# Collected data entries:
******************************
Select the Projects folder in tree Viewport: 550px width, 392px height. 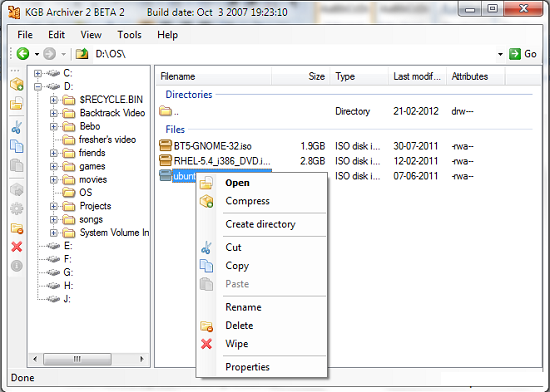95,206
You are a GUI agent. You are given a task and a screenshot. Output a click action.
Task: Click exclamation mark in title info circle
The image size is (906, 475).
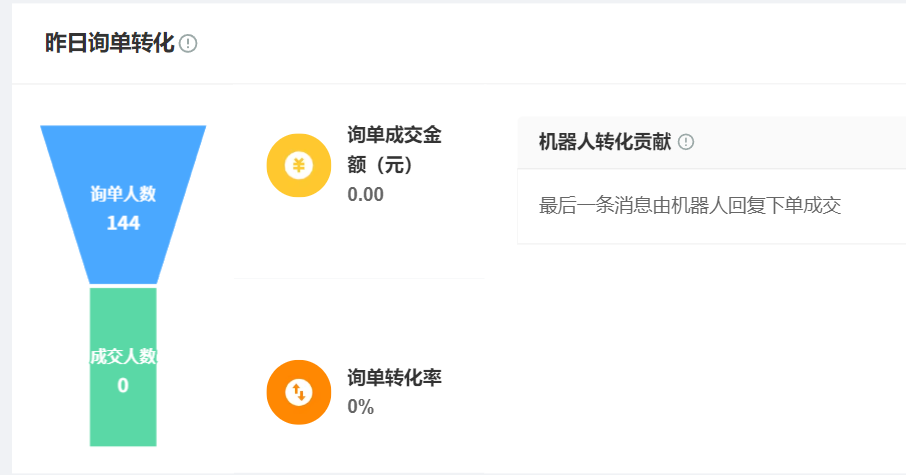(188, 43)
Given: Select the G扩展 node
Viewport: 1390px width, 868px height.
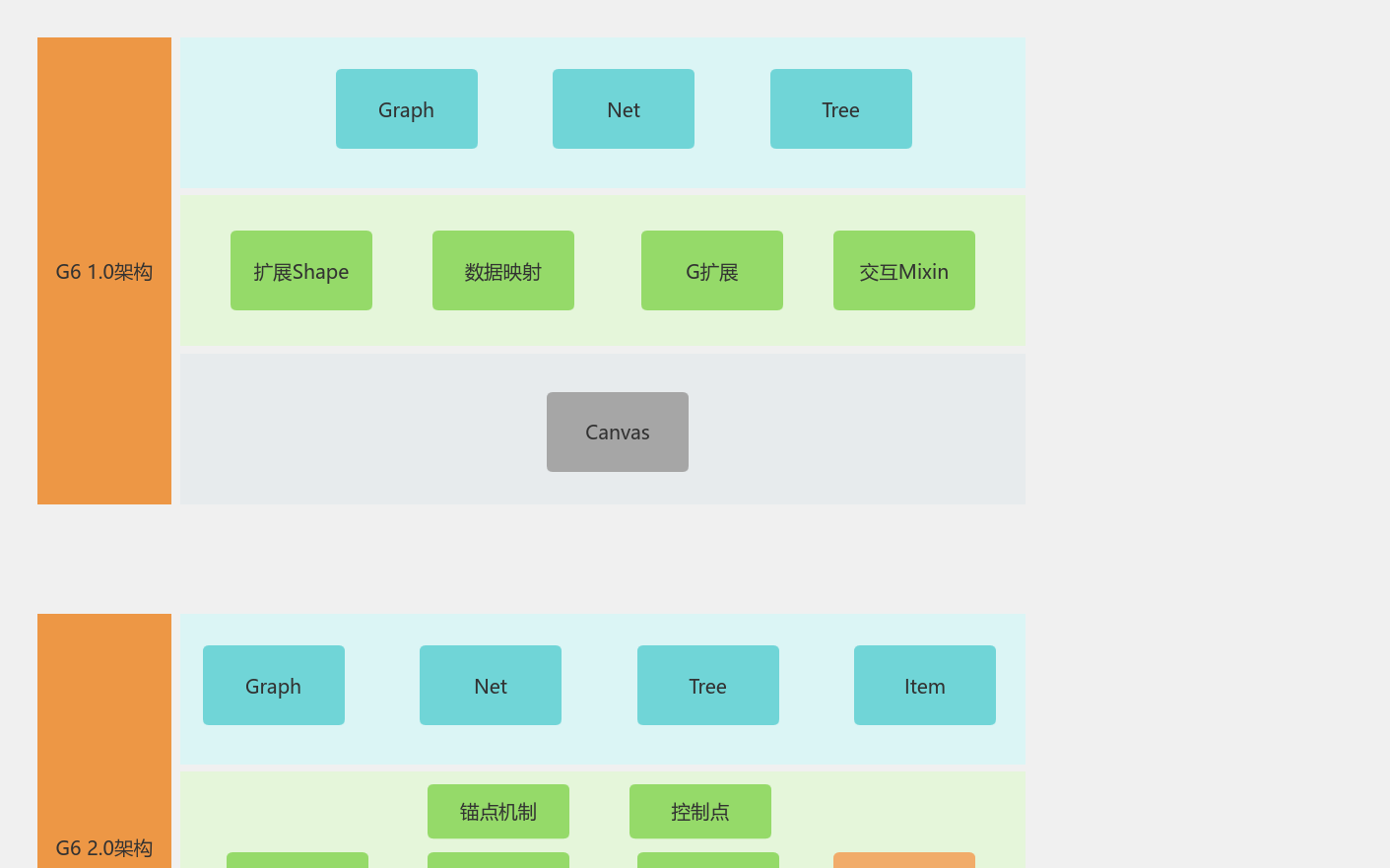Looking at the screenshot, I should 712,271.
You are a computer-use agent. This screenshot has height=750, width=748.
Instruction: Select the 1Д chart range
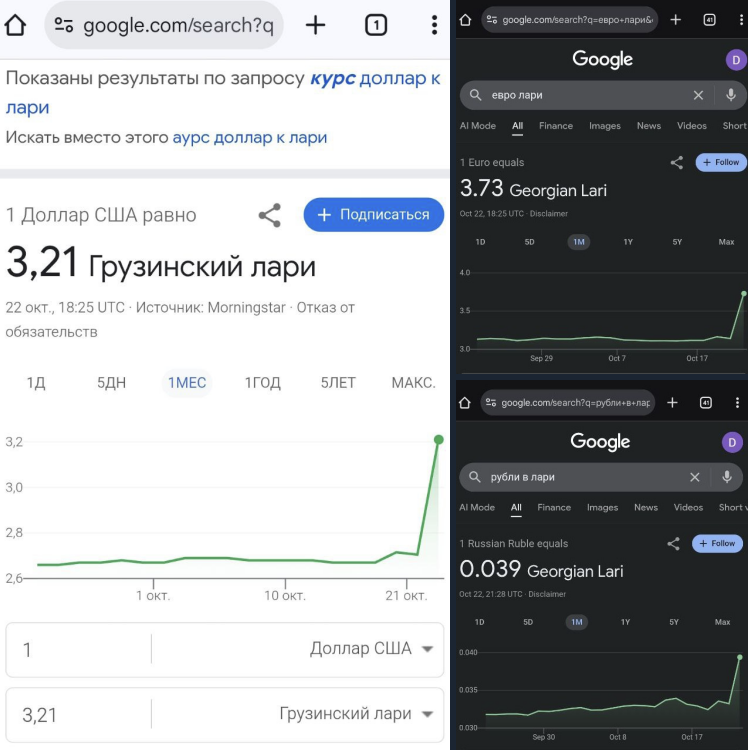(x=36, y=383)
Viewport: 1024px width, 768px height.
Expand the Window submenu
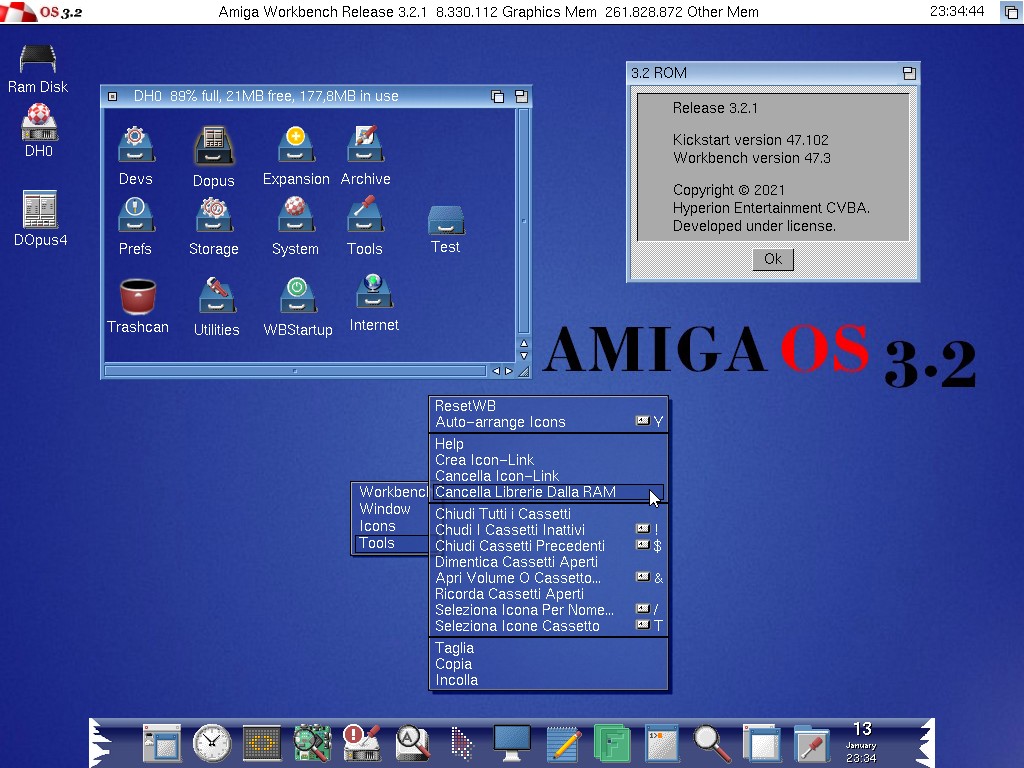(385, 509)
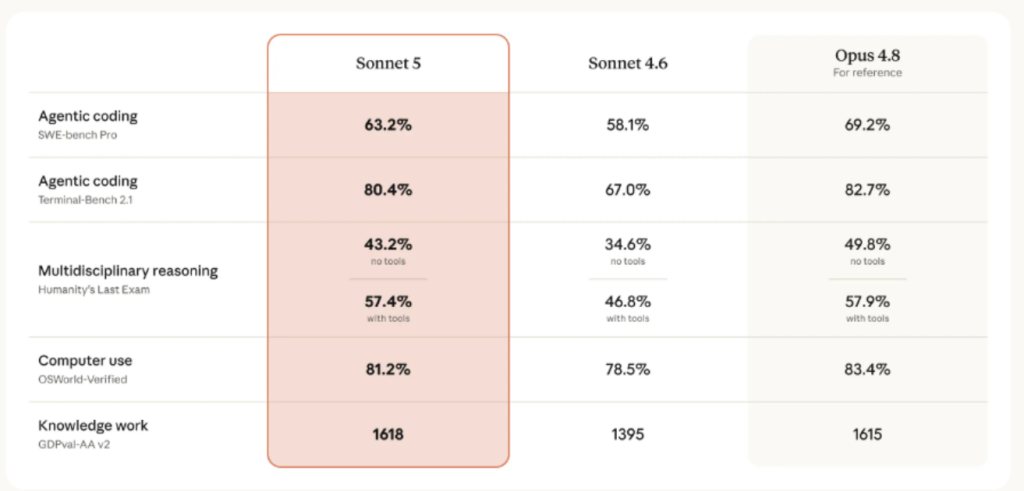Image resolution: width=1024 pixels, height=491 pixels.
Task: Click Opus 4.8's 83.4% OSWorld score
Action: tap(867, 370)
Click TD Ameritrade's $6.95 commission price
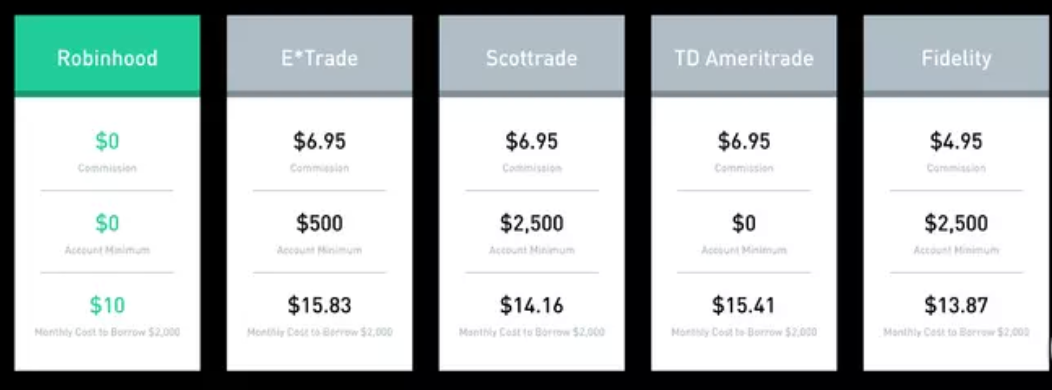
******************************
# WHAT IS NEEDED:
With the pictures left out, copy exactly the lines from the line holding "The image size is (906, 475)." through the final line of the records, including both.

# EXERCISE OUTPUT:
The image size is (906, 475).
(188, 43)
Given: Select the G扩展 node
Viewport: 1390px width, 868px height.
Looking at the screenshot, I should 712,271.
You are a computer-use agent. This screenshot has height=750, width=748.
Instruction: Select the 1Д chart range
(x=36, y=383)
Viewport: 1024px width, 768px height.
Expand the Window submenu
(385, 509)
Image resolution: width=1024 pixels, height=491 pixels.
Task: Click Opus 4.8's 83.4% OSWorld score
Action: tap(867, 370)
Click TD Ameritrade's $6.95 commission price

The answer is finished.